» **読解用抜粋**:
音楽ナタリー Power Push - THE YELLOW MONKEY
THE YELLOW MONKEYが残したもの、これから作り上げるもの
今年1月8日、THE YELLOW MONKEYが再集結およびアリーナツアー「THE YELLOW MONKEY SUPER JAPAN TOUR 2016」の開催を発表した(参照:「THE YELLOW MONKEY再結成!16年ぶり全国ツアー20公演開催」)。
音楽ナタリーではこれを記念して2回にわたりTHE YELLOW MONKEYの特集を展開する。1回目は改めてTHE YELLOW MONKEYというバンドが歩んだ道のり、そして日本の音楽シーンに与えた影響などを探るべく、音楽ライター・森朋之によるバンドのバイオグラフィおよび全オリジナルアルバムのレビューを掲載。デビューから解散、そして再始動まで、彼らのたどった軌跡を改めて振り返る。
取材・文 / 森朋之
年明けに発表されたTHE YELLOW MONKEYの再集結は、多くの音楽ファンの間で熱狂的なリアクションを生み出した。活動休止から15年、解散発表から12年。これほどまでに長きにわたって不在だったバンドが、現在に至るまで数多くのファンに強烈に求められ続け、後進のアーティストやロックバンドにも影響を与えている理由とは、いったいなんだろうか?
吉井和哉(Vo, G)、菊地英昭(G)、廣瀬洋一(B)、菊地英二(Dr)によってTHE YELLOW MONKEYが結成されたのは、1989年。吉井はURGH POLICE(当時はボーカルではなく、ベースを担当)、廣瀬はMURBAS、兄弟である菊地英昭、英二はKILLER MAYというハードロック / ヘヴィメタル系のバンドで活動していたキャリアがあり、4人がTHE YELLOW MONKEYとして東京・渋谷La.mamaを拠点にライブ活動をスタートさせると、すぐにコアなロックファンの間で注目が集まった。THE YELLOW MONKEYの音楽性の基盤になっていたのは、1970年代のハードロック、グラムロック、そして、日本の歌謡曲。デヴィッド・ボウイ、マーク・ボラン(T.Rex)、Mott the Hoopleなどを想起させるグラマラスでハードなバンドサウンド、歌謡曲的なテイストを備えたメロディライン、そして、ド派手な衣装とメイクで決めたメンバーたちによるパフォーマンスは、結成当初から圧倒的なオリジナリティを獲得していた。

» **依頼 1**:
THE YELLOW MONKEYの記事のうち、「音楽ナタリー Power Push」を含む語句から始まり「2016」の開催を発表した(参照:「THE YELLOW MONKEY再結成!16年ぶり全国ツアー20公演開催」)。」で終わる部分を、一字も変えずに返すこと。
THE YELLOW MONKEYの記事とエントリは互いに無関係である。

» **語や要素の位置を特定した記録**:
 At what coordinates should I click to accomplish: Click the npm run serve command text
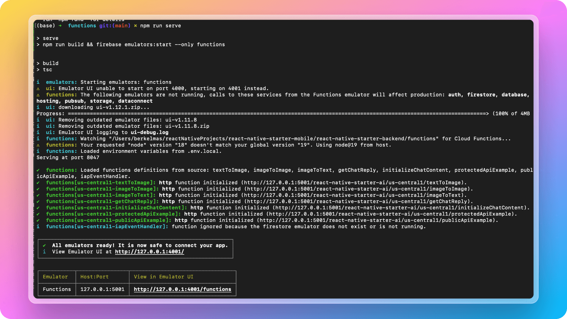161,26
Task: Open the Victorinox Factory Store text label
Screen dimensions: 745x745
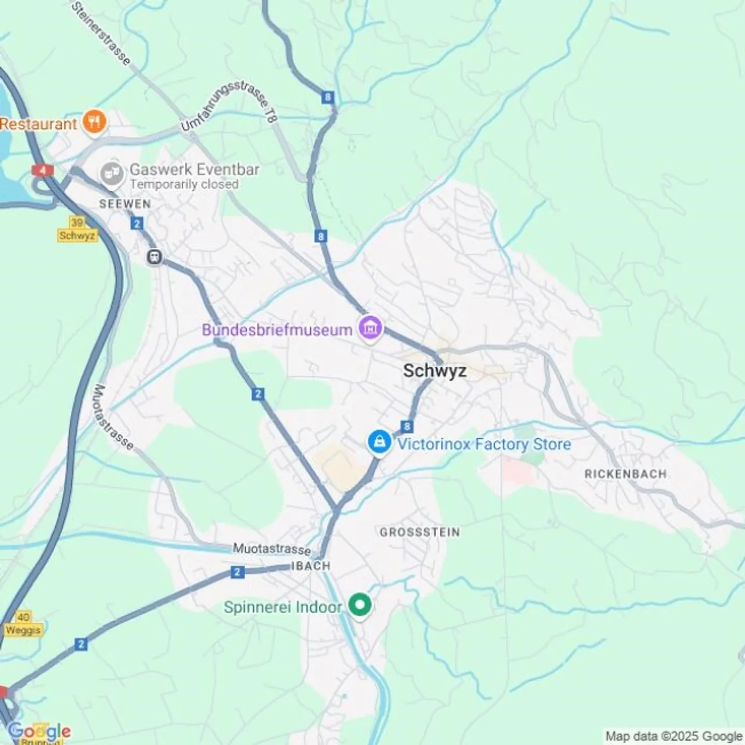Action: pos(484,444)
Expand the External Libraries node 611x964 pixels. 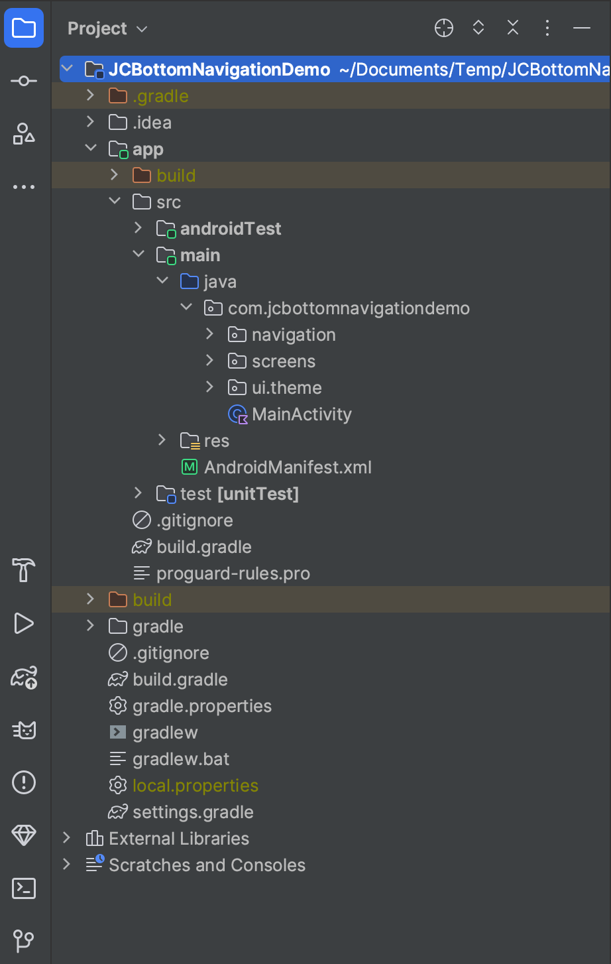point(66,838)
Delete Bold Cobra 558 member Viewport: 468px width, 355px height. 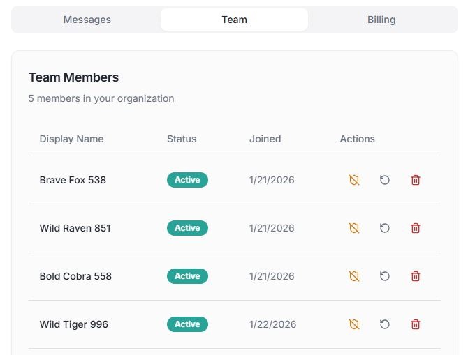(416, 276)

» **依頼 2**:
エントリのうち、文字列「text」を含む行をすべて報告してください。大文字と小文字は区別する。

» **出力全文 1**:
音楽ナタリー Power Push - THE YELLOW MONKEY
THE YELLOW MONKEYが残したもの、これから作り上げるもの
今年1月8日、THE YELLOW MONKEYが再集結およびアリーナツアー「THE YELLOW MONKEY SUPER JAPAN TOUR 2016」の開催を発表した(参照:「THE YELLOW MONKEY再結成!16年ぶり全国ツアー20公演開催」)。

» **出力全文 2**:
 At what coordinates should I click to accomplish: Click the npm run serve command text
Task: Open the Victorinox Factory Store text label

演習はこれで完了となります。